Support for General Recursion

In this lecture, we shall consider the support for the general case of recursion.

We shall also restrict the implementation somewhat in order to
illustrate the important points without “going overboard” on the complexities.

In FORTRAN terms, there are two classes of procedures.

    Functions        Those procedures that return a value and, in the ideal case, have
                            no effect on the calling program other than passing that value.

    Subroutines     Those procedures that perform general actions and optionally
                            can alter a number of variables in the calling program.

In this lecture, everything will be called a procedure.

The issues to be addressed in providing for recursion are as follows:

    1.   Passing the return address.

    2.   Passing the arguments to the procedure.

    3.   Handling variables declared locally in the procedure, whose scope does not extend
          beyond that procedure; they cannot be used directly in the calling program.


Outline of the Lecture

We shall cover the topics in roughly the sequence below.

    1.   The assumptions defining the context in which recursion is used.

    2.   The idea of generalizing the stack to provide efficient support for recursion.

    3.   Allocation of areas of the stack for arguments to the procedure and
          variables local to the procedure.

    4.   Declaration of static variables with scope local to the procedure.  In Java, these
          may be called class variables.

    5.   Call by value and call by reference.  Writing code to access each of these
          as stored on the stack, and how to modify arguments passed by reference.

    6.   A few modest proposals for increasing the security of the run–time system,
          and consideration of the difficulties in their implementation.

 


Assumption 1: The Linkage Code is Consistent

The high–level description of the procedure linkage problem is as follows.

    1.   The calling program invokes the procedure.

          a)   It places the return address on the stack.

          b)   It places the arguments on the stack.

    2.   The called procedure receives control.

          a)   It modifies the stack to create room for its variables with local scope.

          b)   It accesses the arguments and uses them as specified.

Thus we must have two sections of code that must be consistent.  Design of the
calling code will force the design of the receiving code.

In particular, the handling of arguments passed by value must be different from
that for arguments passed by reference.

In this lecture, my assumption is that the assembly language I write for each section
will be emitted by a well–designed compiler, so that consistency is enforced.

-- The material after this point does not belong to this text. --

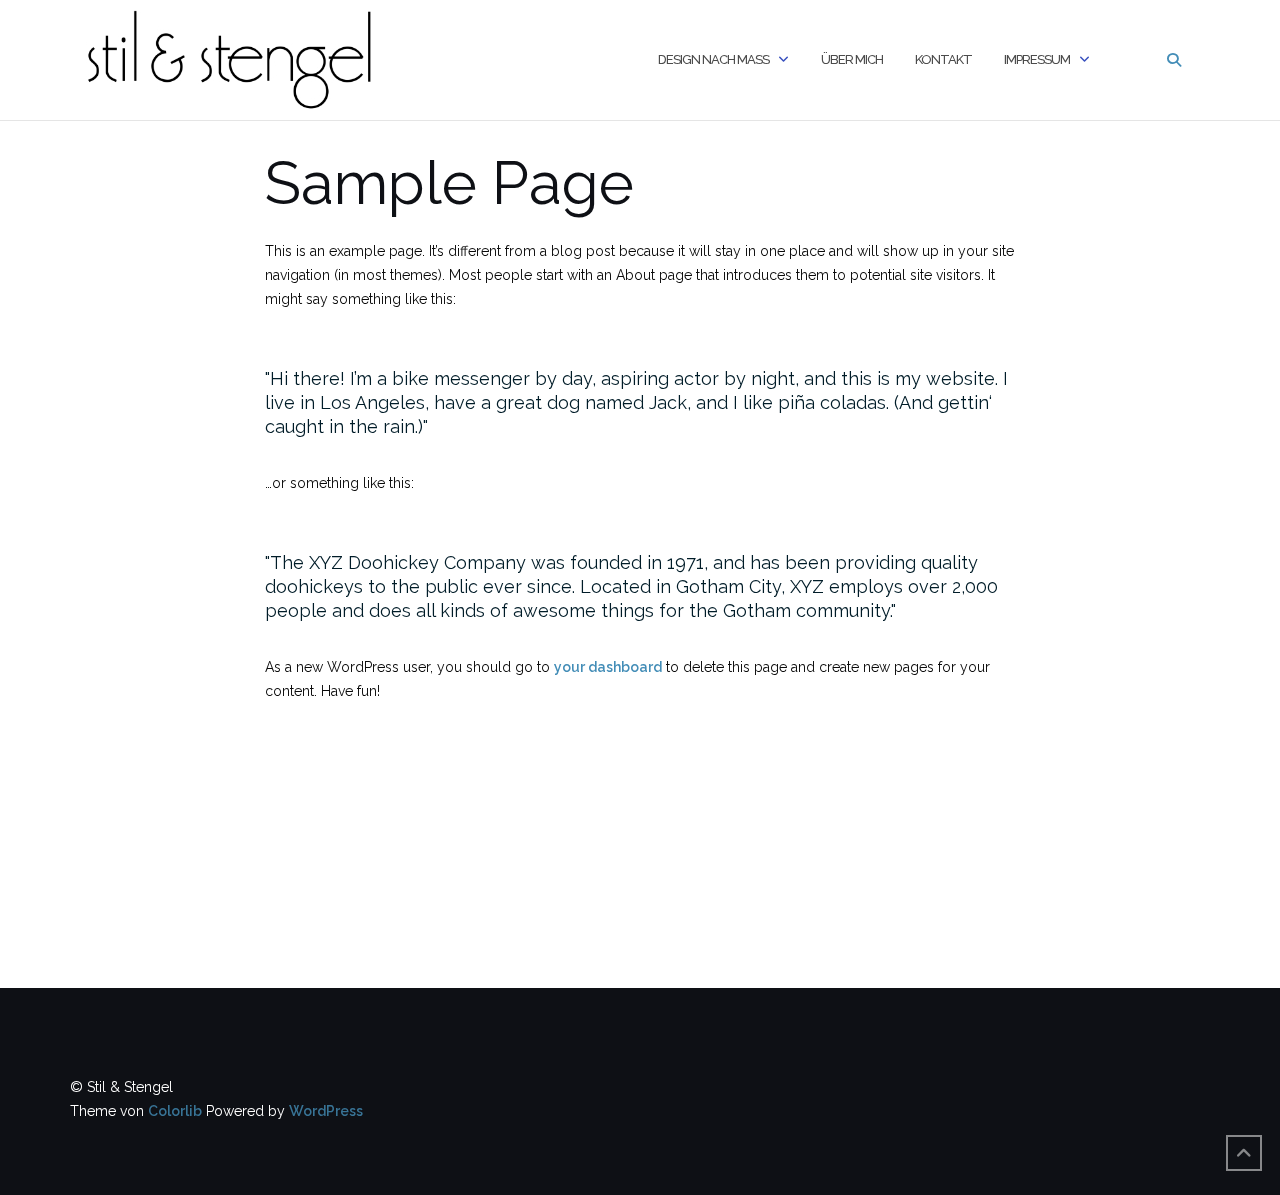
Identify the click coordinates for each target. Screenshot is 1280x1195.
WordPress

Assumption 2: The Executable Code is Loaded Statically

The assumption here is that each block of code (main program, subroutine, function, etc.)
is loaded into memory once, and that this loading is at an address that remains fixed
during the execution of the program.

Variables corresponding to data declarations within a procedure are static.

Consider the following code, which uses a number of externally declared labels.

It might be modified into a print routine that records the count of pages printed.

A10LOOP  MVC DATAPR,RECORDIN          MOVE INPUT RECORD       

         LH  R7,PAGENUM               LOAD THE OLD PAGE NUMBER

         AH  R7,=H‘1’                 INCREMENT BY 1         

         STH R7,PAGENUM               SAVE THE NEW COUNT     

         PUT PRINTER,PRINT            PRINT THE RECORD        

         BR  R8                       R8 HOLDS RETURN ADDRESS

PAGENUM  DC  H‘0’                     THE PAGE COUNTER       

The label PAGENUM, as used above, should be considered a local variable that is
declared statically.  There are two interesting features of such variables.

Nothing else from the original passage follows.